### Your task
Write out each record below exactly, but not the pictures.

(Screenshot grounding data)
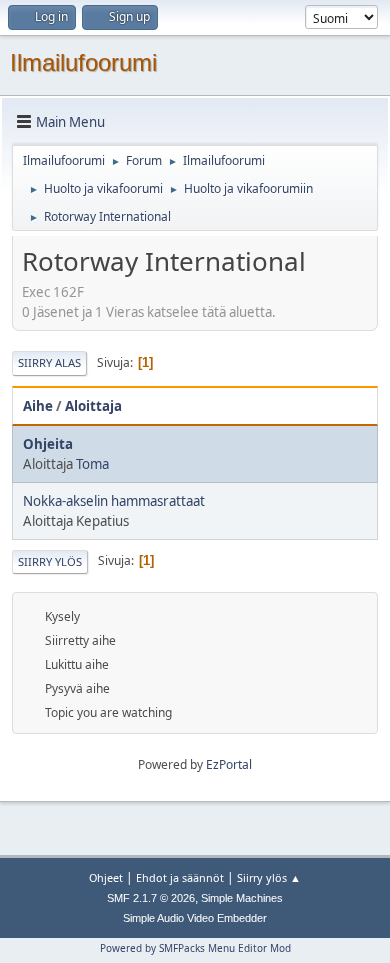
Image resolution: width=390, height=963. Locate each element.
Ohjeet (106, 877)
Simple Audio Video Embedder (195, 918)
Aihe (38, 406)
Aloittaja (93, 406)
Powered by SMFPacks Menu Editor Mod (195, 948)
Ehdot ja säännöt (180, 877)
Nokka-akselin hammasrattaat (114, 501)
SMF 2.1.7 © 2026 (151, 898)
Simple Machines (242, 898)
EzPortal (229, 764)
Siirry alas (49, 362)
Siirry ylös (50, 561)
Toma (92, 464)
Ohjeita (48, 444)
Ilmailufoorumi (83, 62)
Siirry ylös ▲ (269, 877)
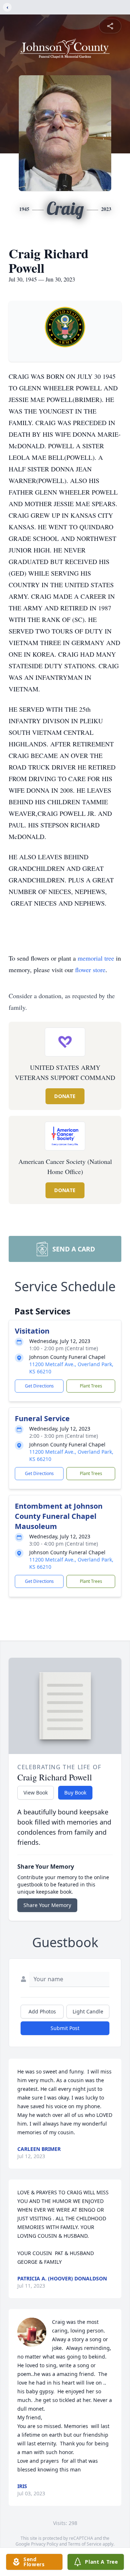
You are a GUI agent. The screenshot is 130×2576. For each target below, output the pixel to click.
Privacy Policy (44, 2544)
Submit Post (65, 2028)
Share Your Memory (47, 1905)
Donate (64, 1096)
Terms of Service (84, 2544)
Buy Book (75, 1792)
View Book (35, 1792)
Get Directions (39, 1386)
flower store (90, 969)
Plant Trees (91, 1386)
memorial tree (96, 958)
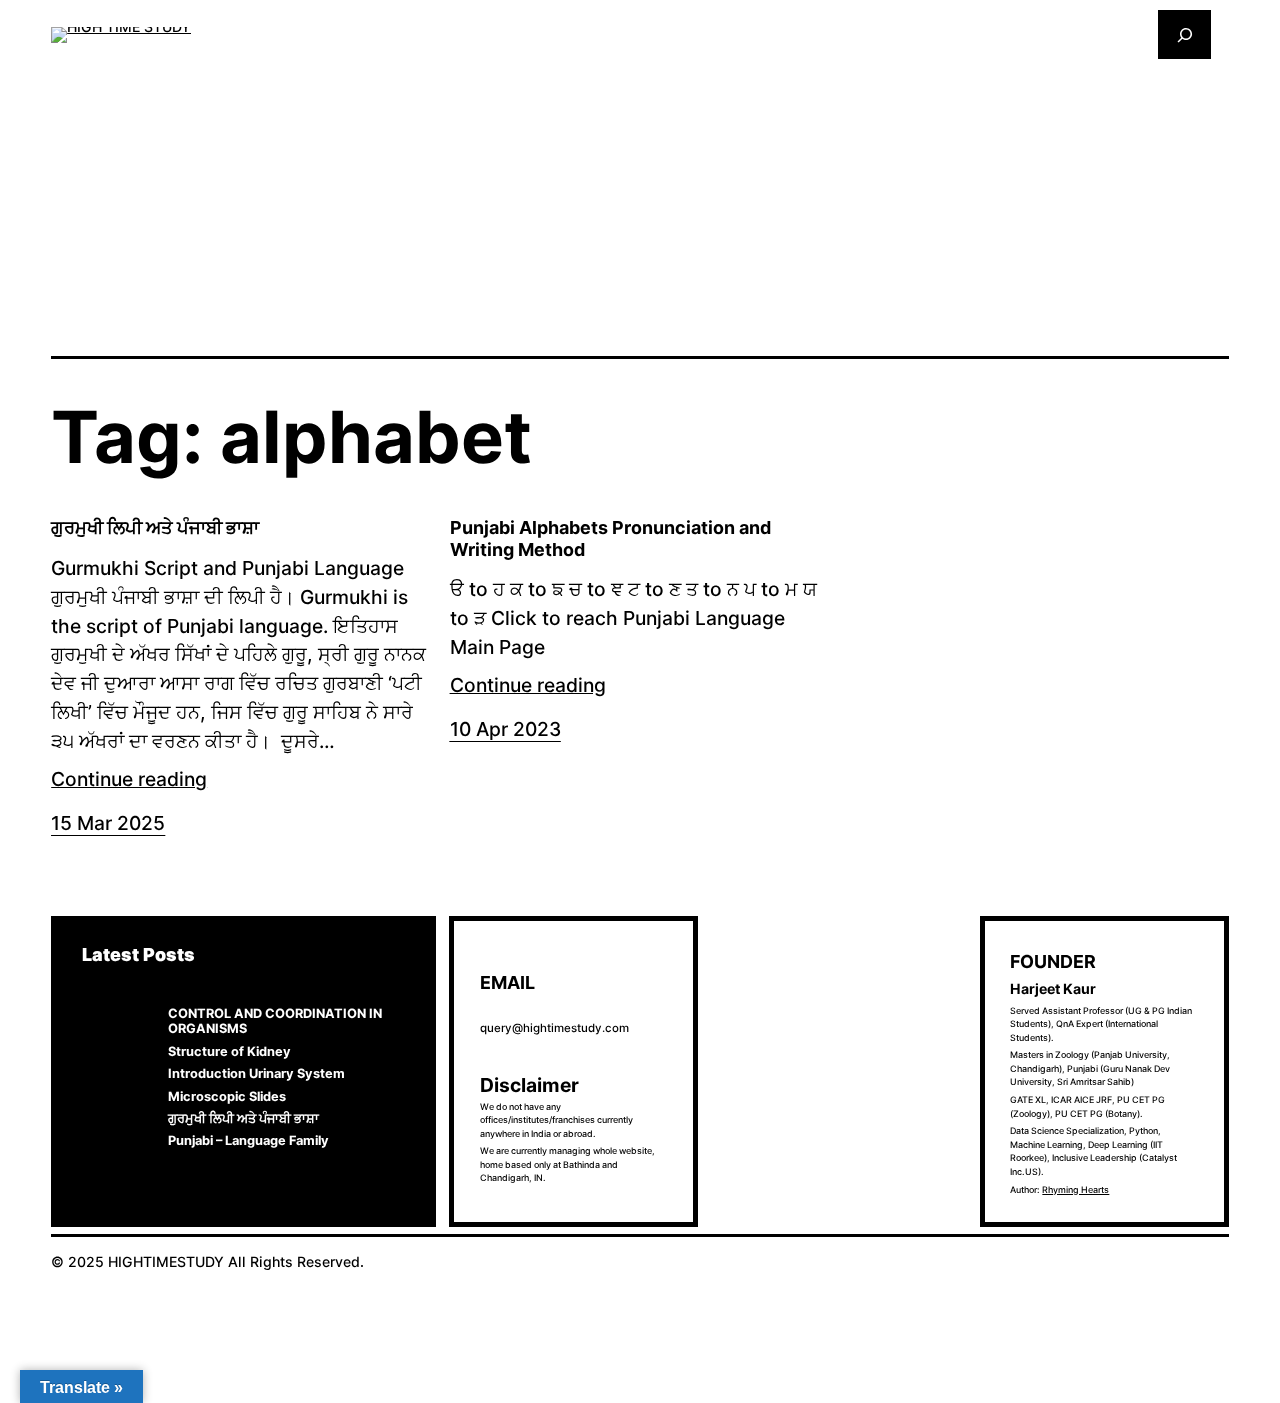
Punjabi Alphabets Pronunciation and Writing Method (610, 538)
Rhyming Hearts (1075, 1189)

### Answer space
Image resolution: width=390, height=963. Locate each element.
Ohjeet (106, 877)
Simple Audio Video Embedder (195, 918)
Aihe (38, 406)
Aloittaja (93, 406)
Powered by SMFPacks Menu Editor Mod (195, 948)
Ehdot ja säännöt (180, 877)
Nokka-akselin hammasrattaat (114, 501)
SMF 2.1.7 © 2026 (151, 898)
Simple Machines (242, 898)
EzPortal (229, 764)
Siirry alas (49, 362)
Siirry ylös (50, 561)
Toma (92, 464)
Ohjeita (48, 444)
Ilmailufoorumi (83, 62)
Siirry ylös ▲ (269, 877)
You are a GUI agent. The screenshot is 130×2576. For each target below, output the pixel to click.
Privacy Policy (44, 2544)
Submit Post (65, 2028)
Share Your Memory (47, 1905)
Donate (64, 1096)
Terms of Service (84, 2544)
Buy Book (75, 1792)
View Book (35, 1792)
Get Directions (39, 1386)
flower store (90, 969)
Plant Trees (91, 1386)
memorial tree (96, 958)
Punjabi Alphabets Pronunciation and Writing Method (610, 538)
Rhyming Hearts (1075, 1189)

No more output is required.